ABSTRACT

We consider an automated surveillance system for public places. In this chapter, by the term public place, we mean a shopping mall, an airport, and so forth. However, with some modification, the present concept of automated surveillance can be applied to any public place like a daily market, railway station, public meeting hall, and so forth. The reason for choosing a shopping mall and an airport as two public places of interest is to handle the surveillance problem at two different levels of surveillance, namely, a bottleneck point (i.e., the entry point of the shopping mall or the airport) and the general area of the shopping mall and airport after the entry point. Based on this particular model of a public place, we design our algorithm for an automated surveillance system. The exits of the shopping mall and the airport are normally kept open and we do not consider any direction of motion at the exit points. At the bottleneck points, the problem of surveillance reduces to an event recognition problem, whereas the problem of surveillance of the areas of a shopping mall and an airport after the entry point reduces to tracking multiple objects.

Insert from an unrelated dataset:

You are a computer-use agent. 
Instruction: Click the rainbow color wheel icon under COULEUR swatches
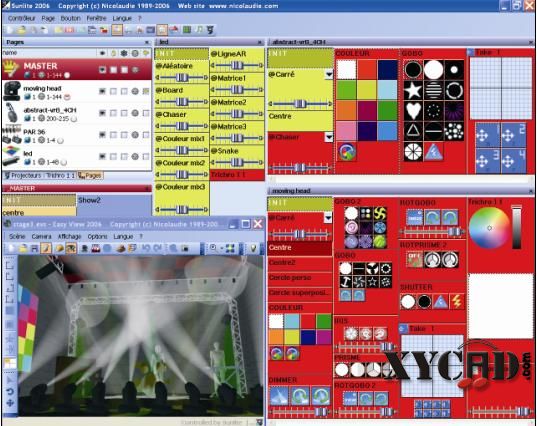tap(347, 151)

The method of handling event recognition is based on vertical and horizontal histogram analyses of the blob identified by which we can determine the number of objects present in the blob. Subsequently, the detection of a monotonic sequence of centroids of the detected blob is performed. Multiple-object tracking inside the shopping mall and the airport is based on the method of linear assignment and Kalman filter. Using a Kalman filter, we can handle a tracking problem under occlusion.